Restate the entries word for word, omitting nothing.
[[ DATA SHOWN, beginning ]]
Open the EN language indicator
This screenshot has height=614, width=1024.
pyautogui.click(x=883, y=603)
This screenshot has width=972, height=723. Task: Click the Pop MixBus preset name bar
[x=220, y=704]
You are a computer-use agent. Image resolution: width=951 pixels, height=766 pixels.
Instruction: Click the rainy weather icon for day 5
[[ DATA SHOWN, end ]]
#### FINISHED EXERCISE:
Open the EN language indicator
This screenshot has height=614, width=1024.
pyautogui.click(x=883, y=603)
This screenshot has width=972, height=723. Task: Click the Pop MixBus preset name bar
[x=220, y=704]
You are a computer-use agent. Image resolution: width=951 pixels, height=766 pixels.
Instruction: Click the rainy weather icon for day 5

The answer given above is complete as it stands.